Material supplied:
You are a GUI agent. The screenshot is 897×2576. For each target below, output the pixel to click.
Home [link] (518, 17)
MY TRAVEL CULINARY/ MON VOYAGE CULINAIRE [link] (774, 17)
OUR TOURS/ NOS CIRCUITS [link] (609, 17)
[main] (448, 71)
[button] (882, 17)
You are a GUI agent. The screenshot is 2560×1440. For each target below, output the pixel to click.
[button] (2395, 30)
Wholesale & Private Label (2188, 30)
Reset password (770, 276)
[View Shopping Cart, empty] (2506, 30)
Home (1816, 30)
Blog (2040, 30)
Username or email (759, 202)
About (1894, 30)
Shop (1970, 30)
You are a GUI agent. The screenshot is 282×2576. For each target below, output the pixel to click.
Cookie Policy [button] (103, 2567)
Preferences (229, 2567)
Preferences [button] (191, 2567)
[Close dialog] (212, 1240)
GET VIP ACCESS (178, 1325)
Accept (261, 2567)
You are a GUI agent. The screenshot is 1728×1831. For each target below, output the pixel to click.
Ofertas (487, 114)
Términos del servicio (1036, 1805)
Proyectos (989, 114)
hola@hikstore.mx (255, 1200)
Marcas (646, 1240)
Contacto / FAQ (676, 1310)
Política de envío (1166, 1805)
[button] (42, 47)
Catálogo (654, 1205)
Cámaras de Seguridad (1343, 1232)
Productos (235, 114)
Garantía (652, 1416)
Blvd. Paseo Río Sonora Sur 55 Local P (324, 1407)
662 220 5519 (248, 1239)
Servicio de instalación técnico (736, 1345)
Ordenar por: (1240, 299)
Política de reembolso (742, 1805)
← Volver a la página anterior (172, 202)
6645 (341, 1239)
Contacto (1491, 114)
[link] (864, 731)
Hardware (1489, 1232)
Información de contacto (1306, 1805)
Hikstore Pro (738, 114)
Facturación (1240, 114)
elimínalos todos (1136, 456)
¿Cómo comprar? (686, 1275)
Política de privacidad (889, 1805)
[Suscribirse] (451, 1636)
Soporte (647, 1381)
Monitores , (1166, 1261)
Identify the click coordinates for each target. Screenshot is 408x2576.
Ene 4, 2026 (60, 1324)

Requirement:
The answer is the line containing "Facturación (1240, 114)" together with every line after it in the records, repeated exactly and with nothing else.

Problem solution:
Facturación (1240, 114)
elimínalos todos (1136, 456)
¿Cómo comprar? (686, 1275)
Política de privacidad (889, 1805)
[Suscribirse] (451, 1636)
Soporte (647, 1381)
Monitores , (1166, 1261)
Identify the click coordinates for each target. Screenshot is 408x2576.
Ene 4, 2026 (60, 1324)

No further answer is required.